Consulenza e formazione

Cina e India a confronto. Logistica e infrastrutture: quale dei due Paesi scegliere?

24 agosto 2010
Una classifica sulle competenze logistiche fatta dalla World Bank su scala mondiale vede la Cina al 27° posto, prima tra i paesi del BRIC (acronimo per i nuovi colossi dell'economia mondiale Brasile, Russia, India e Cina) e l'India al 47° posto.

Basandosi sulla propria esperienza e conoscenza dei due mercati, Paolo Angeletti - rappresentante in Italia di PTL Group (www.ptl-group.com) azienda che offre supporto logistico e soluzioni manageriali alle aziende straniere in Cina - afferma «l'India è un ottimo partner per l'acquisto di prodotti e servizi informatici, mentre la Cina è da preferire per la produzione di beni fisici grazie alle maggiori capacita logistiche, di trasporto e di distribuzione».

La realtà è che sia Cina che India sono in grado di fornire prodotti di ottimo livello.
Un'analisi portata a termine dalla London School of Economics relativa all'industria automobilistica, ha rilevato che i due terzi dei fornitori locali sono in grado di produrre componenti garantendo la stessa precisione di fornitori europei, americani e giapponesi (meno di cento parti difettose su un milione).

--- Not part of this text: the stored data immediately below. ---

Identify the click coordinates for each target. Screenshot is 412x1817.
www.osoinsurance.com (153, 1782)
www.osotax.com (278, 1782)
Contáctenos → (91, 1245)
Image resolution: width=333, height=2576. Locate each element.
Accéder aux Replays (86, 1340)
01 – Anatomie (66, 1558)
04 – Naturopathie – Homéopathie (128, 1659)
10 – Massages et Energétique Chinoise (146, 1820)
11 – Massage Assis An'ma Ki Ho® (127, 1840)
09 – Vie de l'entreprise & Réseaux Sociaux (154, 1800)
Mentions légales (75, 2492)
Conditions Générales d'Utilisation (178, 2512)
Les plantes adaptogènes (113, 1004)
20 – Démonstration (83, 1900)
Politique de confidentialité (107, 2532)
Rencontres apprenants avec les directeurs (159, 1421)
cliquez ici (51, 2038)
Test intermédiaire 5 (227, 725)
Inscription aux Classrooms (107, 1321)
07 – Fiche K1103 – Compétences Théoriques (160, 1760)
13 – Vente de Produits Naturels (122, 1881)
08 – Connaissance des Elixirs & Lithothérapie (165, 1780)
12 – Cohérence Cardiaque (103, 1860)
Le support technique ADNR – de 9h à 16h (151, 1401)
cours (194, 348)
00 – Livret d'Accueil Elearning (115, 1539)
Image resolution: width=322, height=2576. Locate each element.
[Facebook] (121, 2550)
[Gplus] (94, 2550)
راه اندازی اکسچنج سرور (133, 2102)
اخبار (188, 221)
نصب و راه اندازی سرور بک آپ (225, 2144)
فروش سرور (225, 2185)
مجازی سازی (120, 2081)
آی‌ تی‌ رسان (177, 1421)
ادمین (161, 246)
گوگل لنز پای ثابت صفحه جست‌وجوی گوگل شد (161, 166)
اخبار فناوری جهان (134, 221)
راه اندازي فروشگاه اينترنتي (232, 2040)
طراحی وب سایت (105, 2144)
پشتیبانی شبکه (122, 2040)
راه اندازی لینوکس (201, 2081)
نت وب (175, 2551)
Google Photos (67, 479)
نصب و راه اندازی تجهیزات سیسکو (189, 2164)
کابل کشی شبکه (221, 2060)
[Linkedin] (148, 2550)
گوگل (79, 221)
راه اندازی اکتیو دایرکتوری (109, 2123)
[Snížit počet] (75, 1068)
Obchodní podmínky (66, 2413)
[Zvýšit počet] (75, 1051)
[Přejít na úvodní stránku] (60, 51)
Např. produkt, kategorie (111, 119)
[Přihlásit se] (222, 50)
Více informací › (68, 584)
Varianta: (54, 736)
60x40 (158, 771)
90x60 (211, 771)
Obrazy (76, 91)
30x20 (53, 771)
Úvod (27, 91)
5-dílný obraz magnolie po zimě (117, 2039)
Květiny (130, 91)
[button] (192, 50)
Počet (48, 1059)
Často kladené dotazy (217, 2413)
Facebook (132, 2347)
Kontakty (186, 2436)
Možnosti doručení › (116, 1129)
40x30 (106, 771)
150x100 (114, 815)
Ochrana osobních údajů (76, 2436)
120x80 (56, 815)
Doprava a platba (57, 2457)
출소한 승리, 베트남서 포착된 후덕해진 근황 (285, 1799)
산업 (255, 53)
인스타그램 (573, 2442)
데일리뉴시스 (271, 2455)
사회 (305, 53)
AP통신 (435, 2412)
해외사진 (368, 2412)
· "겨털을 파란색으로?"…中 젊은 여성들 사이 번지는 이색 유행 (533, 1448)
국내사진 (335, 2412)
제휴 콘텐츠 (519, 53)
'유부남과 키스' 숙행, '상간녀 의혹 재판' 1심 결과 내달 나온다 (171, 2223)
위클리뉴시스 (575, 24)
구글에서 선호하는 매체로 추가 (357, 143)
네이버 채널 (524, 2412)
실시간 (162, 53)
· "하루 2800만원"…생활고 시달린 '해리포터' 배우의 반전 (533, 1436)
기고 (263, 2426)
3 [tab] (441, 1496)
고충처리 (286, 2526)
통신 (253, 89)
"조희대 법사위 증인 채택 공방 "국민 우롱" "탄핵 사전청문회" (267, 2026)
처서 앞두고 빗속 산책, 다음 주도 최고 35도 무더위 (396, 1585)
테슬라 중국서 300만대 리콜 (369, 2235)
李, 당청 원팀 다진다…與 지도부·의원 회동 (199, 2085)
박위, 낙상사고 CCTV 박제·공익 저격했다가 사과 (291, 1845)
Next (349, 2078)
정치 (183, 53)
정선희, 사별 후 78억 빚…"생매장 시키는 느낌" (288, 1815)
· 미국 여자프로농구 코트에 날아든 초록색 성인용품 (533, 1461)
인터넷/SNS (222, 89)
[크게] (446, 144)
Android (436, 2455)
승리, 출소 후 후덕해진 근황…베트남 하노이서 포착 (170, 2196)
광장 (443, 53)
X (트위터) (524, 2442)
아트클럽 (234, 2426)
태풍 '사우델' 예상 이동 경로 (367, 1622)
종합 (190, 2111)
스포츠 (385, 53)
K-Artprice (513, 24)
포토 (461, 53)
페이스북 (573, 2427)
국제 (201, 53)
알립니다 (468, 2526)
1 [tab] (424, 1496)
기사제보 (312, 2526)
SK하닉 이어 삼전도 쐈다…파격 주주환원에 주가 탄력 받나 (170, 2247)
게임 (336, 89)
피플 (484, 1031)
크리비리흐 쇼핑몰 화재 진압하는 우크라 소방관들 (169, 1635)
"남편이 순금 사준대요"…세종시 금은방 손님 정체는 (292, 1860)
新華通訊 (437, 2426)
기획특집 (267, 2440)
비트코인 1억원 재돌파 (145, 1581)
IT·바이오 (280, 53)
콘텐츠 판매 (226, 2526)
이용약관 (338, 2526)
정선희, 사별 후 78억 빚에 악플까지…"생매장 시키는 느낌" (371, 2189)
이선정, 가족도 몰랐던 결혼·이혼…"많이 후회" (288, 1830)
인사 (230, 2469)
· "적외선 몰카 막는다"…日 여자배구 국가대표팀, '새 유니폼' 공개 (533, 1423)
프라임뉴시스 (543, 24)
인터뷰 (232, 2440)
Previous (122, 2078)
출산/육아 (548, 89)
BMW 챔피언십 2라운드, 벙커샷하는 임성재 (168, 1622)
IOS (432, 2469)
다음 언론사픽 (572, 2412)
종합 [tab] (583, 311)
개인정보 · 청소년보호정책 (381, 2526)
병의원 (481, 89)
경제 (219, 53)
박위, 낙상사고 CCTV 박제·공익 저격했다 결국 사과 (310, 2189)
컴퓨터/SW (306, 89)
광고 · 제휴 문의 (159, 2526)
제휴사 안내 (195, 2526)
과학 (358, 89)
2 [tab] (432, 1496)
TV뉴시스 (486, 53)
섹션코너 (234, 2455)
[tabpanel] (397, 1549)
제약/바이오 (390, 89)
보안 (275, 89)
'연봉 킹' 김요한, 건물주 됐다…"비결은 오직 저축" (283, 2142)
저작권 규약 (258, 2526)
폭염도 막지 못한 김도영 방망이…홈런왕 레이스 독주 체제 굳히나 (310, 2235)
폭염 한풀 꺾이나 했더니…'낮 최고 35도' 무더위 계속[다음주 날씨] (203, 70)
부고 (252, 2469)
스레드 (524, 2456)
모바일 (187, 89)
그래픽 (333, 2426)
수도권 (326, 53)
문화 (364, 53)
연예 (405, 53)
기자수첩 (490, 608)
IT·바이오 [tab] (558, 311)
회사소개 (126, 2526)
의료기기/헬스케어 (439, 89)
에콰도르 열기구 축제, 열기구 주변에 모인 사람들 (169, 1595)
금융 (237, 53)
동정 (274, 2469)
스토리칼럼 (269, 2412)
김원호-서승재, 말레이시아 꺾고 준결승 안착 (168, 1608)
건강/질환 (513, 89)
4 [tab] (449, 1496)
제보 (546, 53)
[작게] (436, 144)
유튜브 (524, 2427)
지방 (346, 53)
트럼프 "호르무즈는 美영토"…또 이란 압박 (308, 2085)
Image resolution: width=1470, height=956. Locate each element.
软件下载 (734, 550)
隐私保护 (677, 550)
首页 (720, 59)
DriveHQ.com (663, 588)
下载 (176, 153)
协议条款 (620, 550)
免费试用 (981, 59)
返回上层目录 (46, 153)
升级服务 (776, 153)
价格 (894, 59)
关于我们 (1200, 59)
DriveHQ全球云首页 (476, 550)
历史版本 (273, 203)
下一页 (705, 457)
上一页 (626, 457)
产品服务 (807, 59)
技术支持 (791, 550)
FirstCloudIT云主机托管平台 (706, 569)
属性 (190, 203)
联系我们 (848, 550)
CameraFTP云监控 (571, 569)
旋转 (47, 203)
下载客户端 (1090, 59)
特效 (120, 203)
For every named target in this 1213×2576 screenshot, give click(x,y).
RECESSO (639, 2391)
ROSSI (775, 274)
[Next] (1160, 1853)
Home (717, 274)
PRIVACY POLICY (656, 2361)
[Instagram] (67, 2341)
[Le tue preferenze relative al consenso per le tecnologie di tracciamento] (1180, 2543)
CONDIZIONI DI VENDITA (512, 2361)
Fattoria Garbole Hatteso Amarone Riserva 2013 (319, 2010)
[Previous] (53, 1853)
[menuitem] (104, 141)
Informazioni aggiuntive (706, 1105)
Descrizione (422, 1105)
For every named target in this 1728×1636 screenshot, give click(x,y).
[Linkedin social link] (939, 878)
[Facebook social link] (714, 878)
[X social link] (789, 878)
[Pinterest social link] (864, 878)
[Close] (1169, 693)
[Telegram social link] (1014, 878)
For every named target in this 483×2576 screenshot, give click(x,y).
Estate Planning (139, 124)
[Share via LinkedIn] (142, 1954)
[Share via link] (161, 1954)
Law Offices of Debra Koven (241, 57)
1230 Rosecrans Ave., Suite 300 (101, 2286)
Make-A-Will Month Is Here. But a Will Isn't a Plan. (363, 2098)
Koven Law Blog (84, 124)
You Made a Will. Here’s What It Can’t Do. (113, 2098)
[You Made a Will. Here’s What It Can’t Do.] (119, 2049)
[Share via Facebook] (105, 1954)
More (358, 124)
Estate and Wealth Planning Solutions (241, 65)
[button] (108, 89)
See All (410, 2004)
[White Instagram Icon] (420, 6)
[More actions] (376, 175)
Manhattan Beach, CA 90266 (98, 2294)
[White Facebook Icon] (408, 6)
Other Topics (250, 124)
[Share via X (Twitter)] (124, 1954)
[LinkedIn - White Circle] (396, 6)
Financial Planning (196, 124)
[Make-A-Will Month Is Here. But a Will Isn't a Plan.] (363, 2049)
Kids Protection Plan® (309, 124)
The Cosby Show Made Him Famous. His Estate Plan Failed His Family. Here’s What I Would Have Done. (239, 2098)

Ma se simile è la qualità della produzione, gli stock a magazzino sono gestiti meglio in Cina garantendo così consegne piu frequenti e accurate. A sostegno di questa tesi, uno studio fatto dalla Deloitte conta 24.2 giorni di giacenza in magazzino per i prodotti cinesi e 32.5 giorni di giacenza per i prodotti indiani.

Altro fattore rilevante per chi deve decidere se investire in Cina o in India è rappresentato dalle qualità delle infrastrutture.

L'India con i suoi tre milioni di chilometri ha una rete stradale seconda solo a quella americana, ma non più della metà è asfaltata e di dimensioni tali da permettere il passagio di veicoli di grandi dimensioni.
Inoltre il sistema burocratico e i frequenti controlli rallentano considerevolmente i tempi di consegna.

La Cina invece ha a disposizione una rete stradale di 300.000 chilometri, ma facilmente percorribili essendo strade ampie e di recente costruzione, inoltre può contare su un buon sistema ferroviario, aereo e pluviale.

Qui più di 78.000 chilometri sono collegati per ferrovia contro i 63.000 in India. Non si dimentichino i 500 aeroporti presenti in Cina contro i 334 scali aeroportuali indiani e, grazie alle caratteristiche geofisiche, la Cina conta un rilevante numero di vie navigabili.

Oltre ad avere alcuni dei porti più attivi al mondo, in Cina ci sono 110.000 chilometri di vie pluviali. Questo è forse il maggiore vantaggio che ha sull'India potendo quest'ultima contare solo su 16.000 chilometri di corsi d'acqua navigabili.

«Queste differenze infrastrutturali spiegano in parte come l'India si sia specializzata nella creazione di software e nell'erogazione di servizi IT che non richiedono una gestione fisica del prodotto» sottolinea Paolo Angeletti «ma se consideriamo che entrambi i paesi hanno stanziato il 10% del PIL per lo sviluppo di infrastrutture che ne miglioreranno capacità produttive e distributive, India e Cina devono essere prese in considerazione quando si pensa di produrre o acquistare all'estero».